Why is my Website Insecure with a Self-signed SSL?

You’ve enabled SSL with a self-signed certificate for your site. All seems good, but your website is still showing as insecure in your browser. To understand what’s happening, it’s important to understand how your browser validates an SSL certificate.

What’s happening?

Each browser comes equipped with an internal list of Certificate Authorities. These trusted entities sign SSL certificates; our browser trusts any certificate they sign. So, when your browser finds a website’s SSL certificate, it checks if the signing entity is trustworthy.

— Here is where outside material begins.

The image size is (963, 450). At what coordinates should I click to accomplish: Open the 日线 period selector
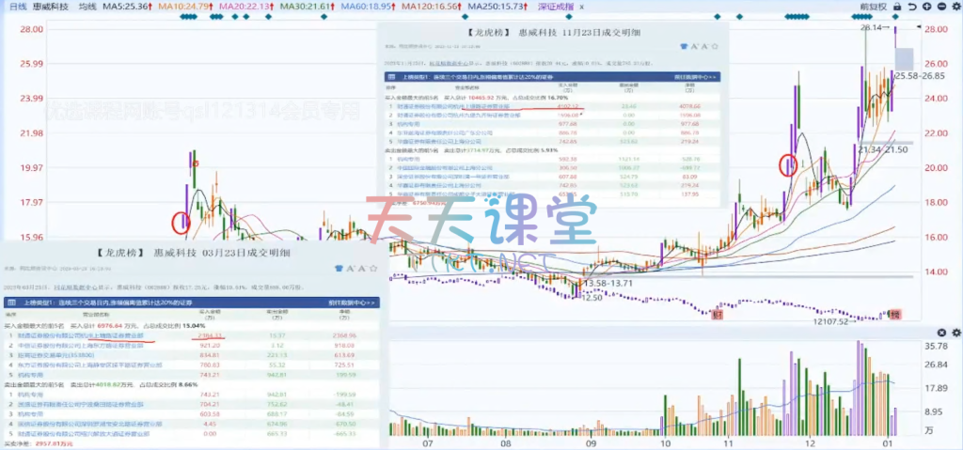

The certificate used for a self-signed certificate is precisely as it sounds. It’s an SSL certificate that Servebolt has created and signed. Technically, this works exactly like any other certificate. The drawback is that browsers don’t automatically accept it by default. This is why we don’t recommend using these on internet-facing websites.

How can you fix this?

There are multiple solutions to fix this:

  1. Accelerated Domains is a unique service that enhances your site’s security, speed and sustainability. Accelerated Domains allows you to eliminate the use of security, caching and optimization plugins on your website. And it automatically optimises the network transport and delivery of your site. Accelerated Domains also provides a free SSL certificate that all browsers accept. Accelerated Domains is the absolute best option for your site, as it offers the most advanced and comprehensive solution for performance, security and sustainability. You can read more about Accelerated Domains here.
  2. You can use Servebolt CDN, a site speed optimization service that delivers your website assets the fastest way possible. Servebolt CDN also includes a managed web application firewall (WAF) that protects your site from malicious attacks and a free SSL certificate that all browsers accept. Servebolt CDN is easy to set up and works seamlessly with your Site hosted at Servebolt. You can read more about Servebolt CDN here.
  3. You can add Cloudflare to your website. Cloudflare accepts our self-signed certificates and will use a different certificate for clients visiting your website. This certificate is accepted by all browsers and will, therefore, not generate security warnings. Contact support, and we’ll happily help you get on board.
  4. Instead of using a self-signed certificate, you can order a Sectigo SSL certificate via the Servebolt Admin Panel. This certificate requires some extra domain validation. All browsers accept these certificates.